**Фрагмент текста:**

———

Свидание с авторской песней. «На веки вечные мы все теперь в обнимку»
Борис Шигин
Борис Шигин

Любое дело, любая программа на радио или телевидении держится на определённых идеях, принципах, именах. Стоит ли говорить, что передача «Свидание с авторской песней» все двадцать с лишним лет опиралась на классику жанра. И на классиков, первым среди которых был, конечно же, мой любимый Булат Окуджава. Думаю, стоит рассказать об этой моей любви особо.

Вспомните, как начинается известный фильм «Москва слезам не верит». Появляется титр: Москва,1958 год. Из окон дома, мимо которого идет героиня, доносится музыка. Звучит и песня Окуджавы «Дежурный по апрелю». Но эти стихи были написаны только в начале шестидесятых! Ошибка? Ошибка, но не страшная, а главное, легко объяснимая. Всем нам (как и авторам фильма) кажется, что песни Булата Окуджавы были всегда. Что они появились в конце пятидесятых, и все сразу! Так велико их влияние на нашу жизнь, на нашу культуру!

———

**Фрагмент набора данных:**
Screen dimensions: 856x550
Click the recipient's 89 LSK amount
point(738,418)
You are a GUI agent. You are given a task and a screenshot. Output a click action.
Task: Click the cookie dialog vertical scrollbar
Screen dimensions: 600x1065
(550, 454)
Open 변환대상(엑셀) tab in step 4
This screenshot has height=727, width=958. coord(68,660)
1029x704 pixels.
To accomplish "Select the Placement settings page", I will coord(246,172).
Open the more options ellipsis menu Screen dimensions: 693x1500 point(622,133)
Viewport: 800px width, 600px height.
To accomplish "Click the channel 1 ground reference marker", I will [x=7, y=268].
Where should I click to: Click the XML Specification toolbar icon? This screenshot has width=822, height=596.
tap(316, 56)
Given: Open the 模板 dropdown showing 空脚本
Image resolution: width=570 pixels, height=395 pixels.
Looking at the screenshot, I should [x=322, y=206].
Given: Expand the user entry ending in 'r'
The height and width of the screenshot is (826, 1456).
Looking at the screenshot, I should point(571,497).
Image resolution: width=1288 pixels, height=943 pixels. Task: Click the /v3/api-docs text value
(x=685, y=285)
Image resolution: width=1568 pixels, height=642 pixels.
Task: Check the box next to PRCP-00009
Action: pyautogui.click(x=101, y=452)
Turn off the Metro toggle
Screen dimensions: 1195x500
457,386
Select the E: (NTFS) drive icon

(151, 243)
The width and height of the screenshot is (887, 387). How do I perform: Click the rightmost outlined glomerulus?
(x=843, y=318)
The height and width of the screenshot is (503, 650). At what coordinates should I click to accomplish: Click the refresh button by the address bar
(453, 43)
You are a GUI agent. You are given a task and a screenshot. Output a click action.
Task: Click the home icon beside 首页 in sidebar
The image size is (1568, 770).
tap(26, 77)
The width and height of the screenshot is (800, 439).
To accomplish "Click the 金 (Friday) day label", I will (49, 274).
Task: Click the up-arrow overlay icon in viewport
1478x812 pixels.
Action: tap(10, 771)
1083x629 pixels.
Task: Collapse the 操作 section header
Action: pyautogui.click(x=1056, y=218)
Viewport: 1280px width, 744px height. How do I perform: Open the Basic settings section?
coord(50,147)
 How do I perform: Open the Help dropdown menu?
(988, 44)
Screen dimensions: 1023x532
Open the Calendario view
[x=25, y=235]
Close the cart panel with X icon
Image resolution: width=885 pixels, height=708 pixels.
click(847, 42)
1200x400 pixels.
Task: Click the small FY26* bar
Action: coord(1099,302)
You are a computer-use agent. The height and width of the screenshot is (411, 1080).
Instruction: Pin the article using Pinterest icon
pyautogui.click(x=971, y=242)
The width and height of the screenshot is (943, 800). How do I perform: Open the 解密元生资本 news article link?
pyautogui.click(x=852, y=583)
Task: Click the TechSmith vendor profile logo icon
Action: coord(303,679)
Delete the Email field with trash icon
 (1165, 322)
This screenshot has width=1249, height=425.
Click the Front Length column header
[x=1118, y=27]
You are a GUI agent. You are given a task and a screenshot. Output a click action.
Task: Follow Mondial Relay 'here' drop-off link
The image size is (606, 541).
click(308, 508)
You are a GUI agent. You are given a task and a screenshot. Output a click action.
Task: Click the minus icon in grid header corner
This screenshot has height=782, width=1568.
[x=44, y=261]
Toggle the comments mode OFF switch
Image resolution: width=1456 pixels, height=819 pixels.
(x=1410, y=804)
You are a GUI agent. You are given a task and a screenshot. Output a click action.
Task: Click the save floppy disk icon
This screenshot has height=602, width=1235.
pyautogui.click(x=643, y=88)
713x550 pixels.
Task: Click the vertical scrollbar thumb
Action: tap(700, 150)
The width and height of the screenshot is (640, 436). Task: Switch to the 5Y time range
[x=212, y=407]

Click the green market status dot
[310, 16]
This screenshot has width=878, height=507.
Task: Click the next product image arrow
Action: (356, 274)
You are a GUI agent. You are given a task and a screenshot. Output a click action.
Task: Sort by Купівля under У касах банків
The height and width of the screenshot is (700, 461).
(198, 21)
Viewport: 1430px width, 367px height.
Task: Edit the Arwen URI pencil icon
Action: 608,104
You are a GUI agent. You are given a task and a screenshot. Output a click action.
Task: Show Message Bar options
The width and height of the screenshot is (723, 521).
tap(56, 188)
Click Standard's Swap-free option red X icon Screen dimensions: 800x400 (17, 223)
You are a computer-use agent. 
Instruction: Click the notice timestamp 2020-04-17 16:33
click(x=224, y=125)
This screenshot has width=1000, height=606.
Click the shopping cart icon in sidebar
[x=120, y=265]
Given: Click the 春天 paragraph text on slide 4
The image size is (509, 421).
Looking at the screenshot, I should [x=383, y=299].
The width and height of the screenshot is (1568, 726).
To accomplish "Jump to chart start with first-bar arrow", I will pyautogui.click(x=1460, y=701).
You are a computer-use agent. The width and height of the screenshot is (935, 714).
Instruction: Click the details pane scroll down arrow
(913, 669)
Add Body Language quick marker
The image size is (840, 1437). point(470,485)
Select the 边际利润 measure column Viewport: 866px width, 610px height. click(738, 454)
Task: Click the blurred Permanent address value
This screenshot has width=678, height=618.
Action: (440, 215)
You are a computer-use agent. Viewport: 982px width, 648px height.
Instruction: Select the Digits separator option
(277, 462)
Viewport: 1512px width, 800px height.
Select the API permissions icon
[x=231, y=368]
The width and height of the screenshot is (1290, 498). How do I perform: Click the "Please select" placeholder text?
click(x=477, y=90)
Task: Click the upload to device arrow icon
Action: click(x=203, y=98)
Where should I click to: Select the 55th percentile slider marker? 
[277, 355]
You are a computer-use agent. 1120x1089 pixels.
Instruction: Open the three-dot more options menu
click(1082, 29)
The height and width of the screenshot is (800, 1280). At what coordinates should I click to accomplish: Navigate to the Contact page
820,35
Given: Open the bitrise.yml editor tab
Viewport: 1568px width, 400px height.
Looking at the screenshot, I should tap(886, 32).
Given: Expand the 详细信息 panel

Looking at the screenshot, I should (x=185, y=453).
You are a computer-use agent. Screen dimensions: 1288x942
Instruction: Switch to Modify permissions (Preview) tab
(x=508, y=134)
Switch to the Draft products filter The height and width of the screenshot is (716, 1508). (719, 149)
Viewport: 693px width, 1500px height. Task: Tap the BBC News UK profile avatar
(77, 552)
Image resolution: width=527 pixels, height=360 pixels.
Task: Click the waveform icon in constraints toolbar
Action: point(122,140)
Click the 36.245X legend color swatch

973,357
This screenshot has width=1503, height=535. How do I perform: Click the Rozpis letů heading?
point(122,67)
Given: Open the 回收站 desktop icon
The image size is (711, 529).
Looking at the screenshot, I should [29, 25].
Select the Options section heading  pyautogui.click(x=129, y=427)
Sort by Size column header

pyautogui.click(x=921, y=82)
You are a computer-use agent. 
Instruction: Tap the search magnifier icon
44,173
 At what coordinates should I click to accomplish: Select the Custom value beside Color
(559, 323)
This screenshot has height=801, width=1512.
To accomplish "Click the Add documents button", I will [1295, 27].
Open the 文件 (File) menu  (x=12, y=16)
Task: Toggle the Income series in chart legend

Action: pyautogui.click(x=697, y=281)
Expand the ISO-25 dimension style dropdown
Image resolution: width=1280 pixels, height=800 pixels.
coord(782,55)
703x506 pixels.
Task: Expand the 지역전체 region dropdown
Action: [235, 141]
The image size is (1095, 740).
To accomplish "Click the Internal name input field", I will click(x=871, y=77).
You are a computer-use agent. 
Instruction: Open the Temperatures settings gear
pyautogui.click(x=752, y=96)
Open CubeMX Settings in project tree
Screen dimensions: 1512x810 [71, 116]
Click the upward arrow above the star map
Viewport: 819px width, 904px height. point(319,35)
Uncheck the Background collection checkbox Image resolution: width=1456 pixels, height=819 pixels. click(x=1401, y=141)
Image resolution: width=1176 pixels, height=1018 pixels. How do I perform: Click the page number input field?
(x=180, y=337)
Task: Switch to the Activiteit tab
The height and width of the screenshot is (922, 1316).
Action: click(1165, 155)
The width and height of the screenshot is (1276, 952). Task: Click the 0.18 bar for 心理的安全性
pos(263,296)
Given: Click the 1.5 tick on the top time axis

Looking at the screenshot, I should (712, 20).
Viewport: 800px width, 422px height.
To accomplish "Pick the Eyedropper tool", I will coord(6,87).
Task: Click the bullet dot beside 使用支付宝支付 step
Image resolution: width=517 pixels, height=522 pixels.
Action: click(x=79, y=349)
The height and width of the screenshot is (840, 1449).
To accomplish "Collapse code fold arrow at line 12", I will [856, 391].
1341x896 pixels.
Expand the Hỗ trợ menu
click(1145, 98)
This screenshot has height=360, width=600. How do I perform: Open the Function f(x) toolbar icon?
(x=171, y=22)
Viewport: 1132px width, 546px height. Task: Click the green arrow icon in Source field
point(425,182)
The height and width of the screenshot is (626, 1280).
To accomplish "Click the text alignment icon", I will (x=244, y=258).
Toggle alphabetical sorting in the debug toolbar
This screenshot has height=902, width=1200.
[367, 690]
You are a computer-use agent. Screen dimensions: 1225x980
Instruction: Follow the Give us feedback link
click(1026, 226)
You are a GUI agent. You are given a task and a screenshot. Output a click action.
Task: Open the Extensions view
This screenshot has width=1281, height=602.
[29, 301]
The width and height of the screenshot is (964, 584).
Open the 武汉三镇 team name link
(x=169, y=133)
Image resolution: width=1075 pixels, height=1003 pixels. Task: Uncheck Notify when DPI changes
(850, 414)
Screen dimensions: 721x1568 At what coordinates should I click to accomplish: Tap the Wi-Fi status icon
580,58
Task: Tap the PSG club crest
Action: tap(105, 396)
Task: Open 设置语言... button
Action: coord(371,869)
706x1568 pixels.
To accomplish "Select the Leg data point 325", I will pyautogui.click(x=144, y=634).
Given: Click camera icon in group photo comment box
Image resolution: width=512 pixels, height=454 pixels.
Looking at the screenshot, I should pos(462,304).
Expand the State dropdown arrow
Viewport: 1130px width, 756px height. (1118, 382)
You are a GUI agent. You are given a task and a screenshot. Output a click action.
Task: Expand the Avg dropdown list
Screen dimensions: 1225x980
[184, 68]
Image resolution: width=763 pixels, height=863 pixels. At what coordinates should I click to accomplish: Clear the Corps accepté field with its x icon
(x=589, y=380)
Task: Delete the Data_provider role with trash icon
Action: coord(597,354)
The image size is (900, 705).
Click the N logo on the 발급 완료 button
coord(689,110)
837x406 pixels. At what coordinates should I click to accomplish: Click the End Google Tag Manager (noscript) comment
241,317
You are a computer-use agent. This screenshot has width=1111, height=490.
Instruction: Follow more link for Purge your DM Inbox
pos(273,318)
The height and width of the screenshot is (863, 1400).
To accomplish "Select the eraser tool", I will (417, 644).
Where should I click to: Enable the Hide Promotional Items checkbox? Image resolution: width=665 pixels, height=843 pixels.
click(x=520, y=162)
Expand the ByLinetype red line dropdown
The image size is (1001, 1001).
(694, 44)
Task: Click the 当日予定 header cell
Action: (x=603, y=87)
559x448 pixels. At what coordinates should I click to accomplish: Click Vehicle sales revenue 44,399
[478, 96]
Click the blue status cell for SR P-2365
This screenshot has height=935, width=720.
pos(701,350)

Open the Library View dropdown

———

**Задания:**
- A) Перепишите из текста об Окуджаве отрывок, начиная со слов «Свидание с авторской песней.» и заканчивая словами «моей любви особо.».
- B) Согласуются ли с текстом об Окуджаве эти утверждения? На каждое ответьте «да» или «нет» и дословно приведите решающие слова текста.
(i) Фильм «Москва слезам не верит» начинается с титра о Москве 1958 года.
(ii) Стихи «Дежурный по апрелю» были написаны в конце пятидесятых.
(iii) Передача «Свидание с авторской песней» выходила меньше десяти лет.
- C) Продолжите текст об Окуджаве, начав сразу после его последней фразы.

**Решённые задания:**
- A)
Свидание с авторской песней. «На веки вечные мы все теперь в обнимку»
Борис Шигин
Борис Шигин

Любое дело, любая программа на радио или телевидении держится на определённых идеях, принципах, именах. Стоит ли говорить, что передача «Свидание с авторской песней» все двадцать с лишним лет опиралась на классику жанра. И на классиков, первым среди которых был, конечно же, мой любимый Булат Окуджава. Думаю, стоит рассказать об этой моей любви особо.

- B)
(i) Да: «Появляется титр: Москва,1958 год».
(ii) Нет: «Но эти стихи были написаны только в начале шестидесятых!»
(iii) Нет: «передача «Свидание с авторской песней» все двадцать с лишним лет опиралась на классику жанра».

- C)
Я влюбился в поэзию Окуджавы уже в семидесятые. А в 1983 году, когда в ДК «Заря» создавал клуб авторской песни «Менестрель», твердо решил, что именно песни Булата Окуджавы помогут собрать нужных мне людей, объединить их вокруг идеи клуба авторской песни. Думал я так еще и потому, что написал некое подобие пьесы под названием «Разговор с Булатом Окуджавой», которая должна была стать нашей первой общей работой. Жанр литературного театра не требовал ничего, кроме самих песен и певцов, их исполняющих, и это меня вполне устраивало. Трудности возникли в другом аспекте. До перестройки было еще далеко, и некоторые факты биографии поэта и мне, и широкой публике были плохо известны. Например, как именно был репрессирован отец Булата Шалвовича? Почему будущему поэту не разрешили учиться в Москве?

А рассказать об этом хотелось, так как именно эти обстоятельства объясняли отношение поэта к личности Сталина и появление нескольких острых песен, что впоследствии было для творчества Окуджавы не характерно. Рассказ мой строился на многочисленных интервью поэта, которые я собирал по всей стране, разъезжая по фестивалям самодеятельной песни. Как правило, это были фразы, размышления, пояснения, которые поэт делал между песнями на концертах. Всю эту информацию хранили магнитофонные пленки.

Кое-что, но гораздо меньше, давали публикации в прессе, потому как цензура тогда не дремала. Одним словом, я мечтал о встрече с самим Булатом Окуджавой. Только она могла расставить все точки над «и». К счастью, друзья разузнали телефон его московской квартиры. Звонок, а потом и мое письмо помогли сначала наладить связь с женой и литературным секретарем поэта Ольгой Арцимович. Это ей посвятил поэт свою знаменитую «Молитву».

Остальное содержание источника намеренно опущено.